Data extracted from a collection:
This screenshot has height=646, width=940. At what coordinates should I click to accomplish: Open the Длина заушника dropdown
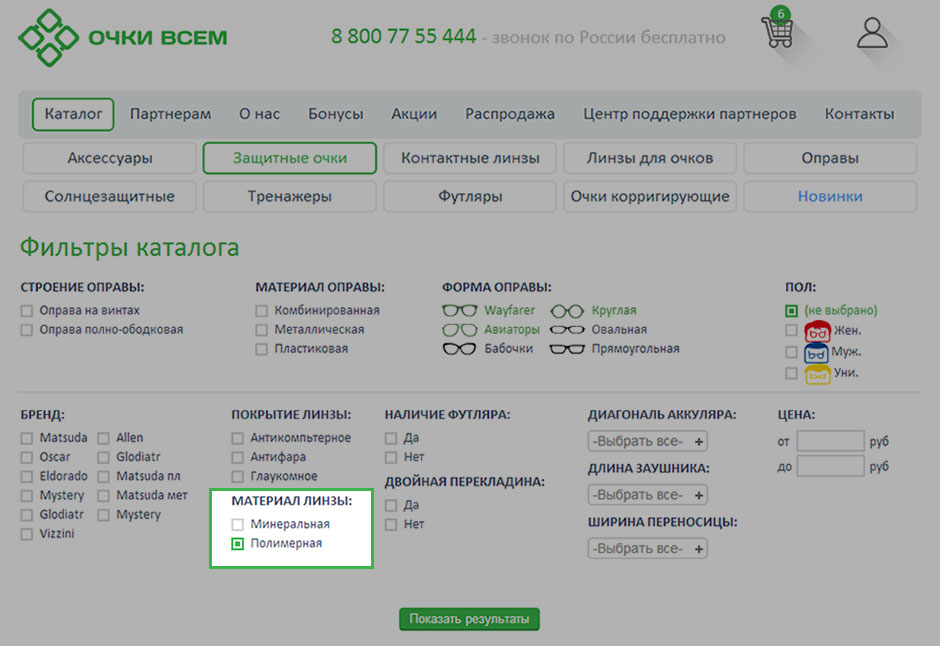(x=647, y=495)
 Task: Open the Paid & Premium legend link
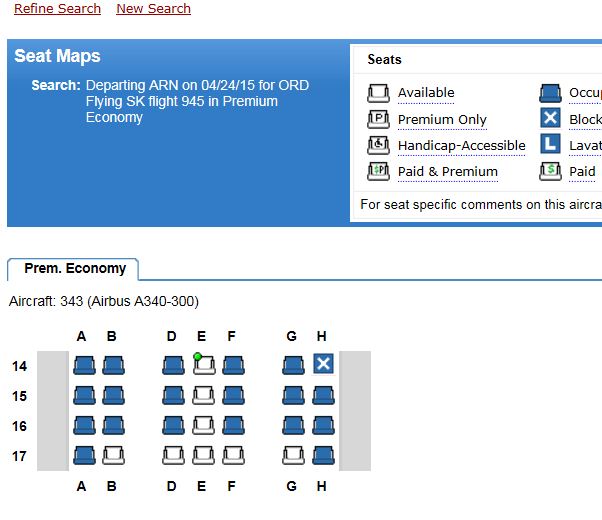click(x=447, y=172)
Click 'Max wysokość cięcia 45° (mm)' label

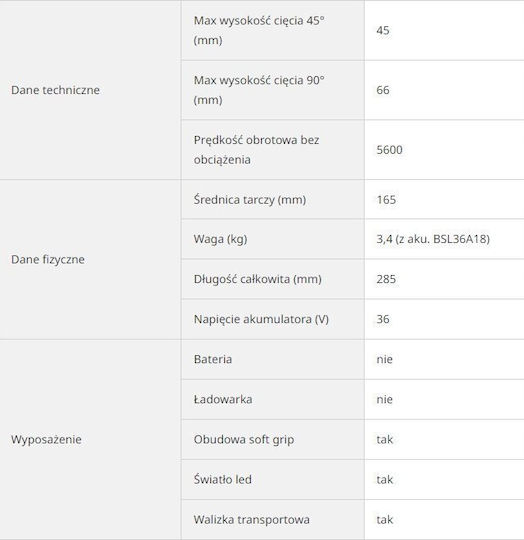pyautogui.click(x=259, y=30)
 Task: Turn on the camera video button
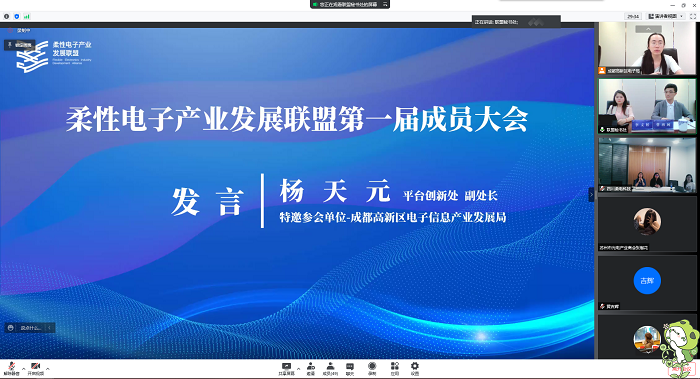35,368
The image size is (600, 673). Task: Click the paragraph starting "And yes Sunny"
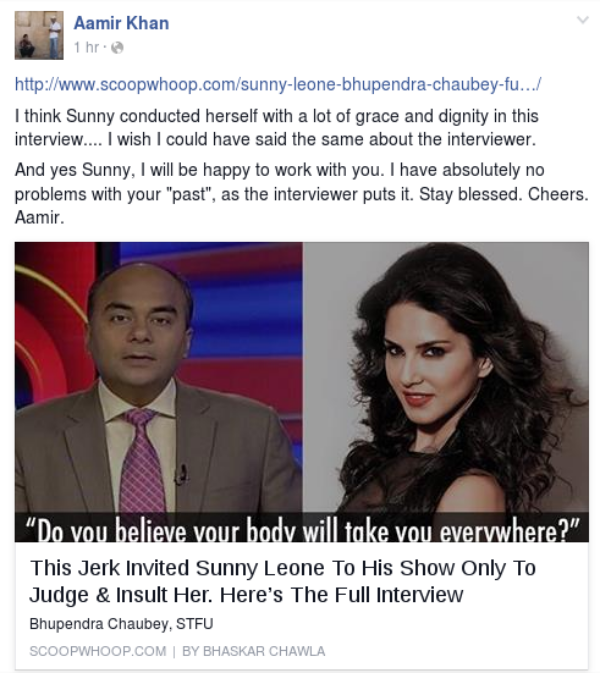click(x=302, y=194)
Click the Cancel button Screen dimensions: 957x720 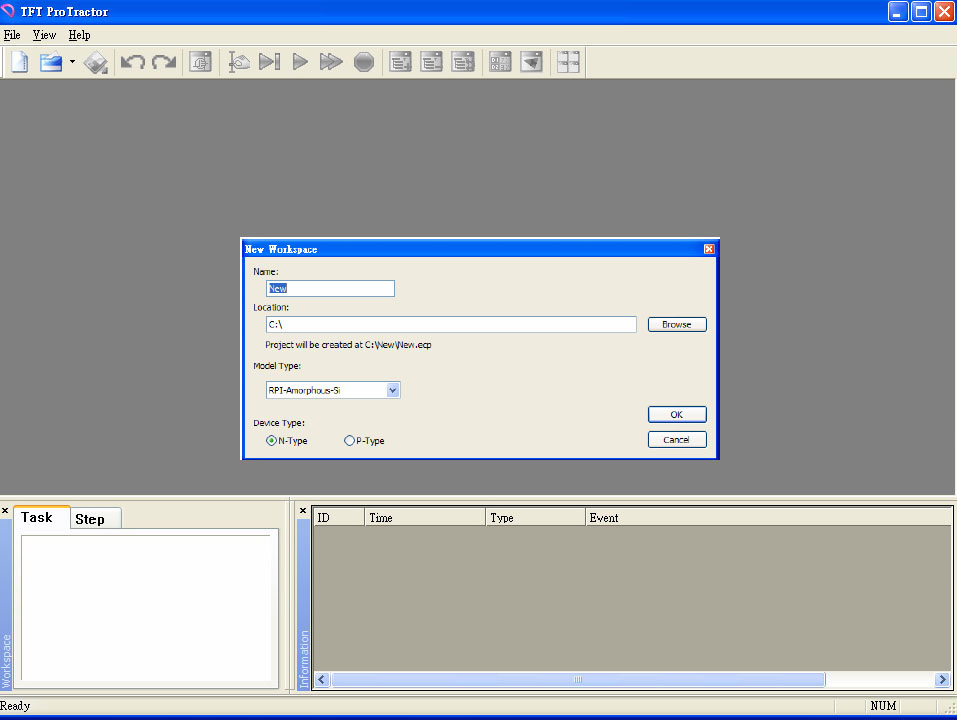click(677, 439)
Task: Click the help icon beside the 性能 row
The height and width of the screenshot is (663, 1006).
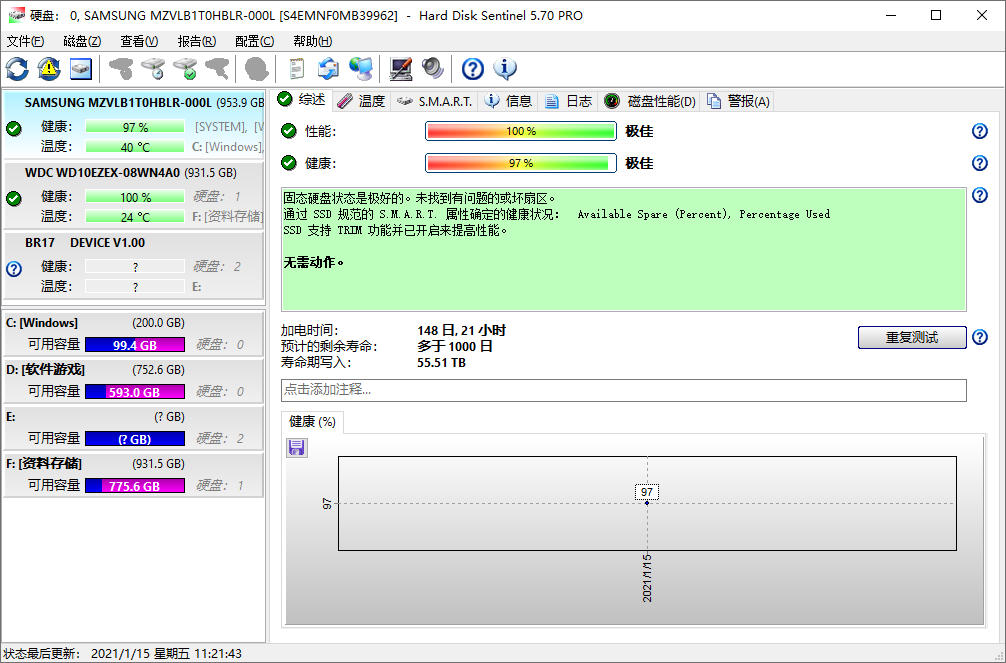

• Directive
Report how many lines above contain the string "height", with case counting. Give only the number.

• Response to the task
2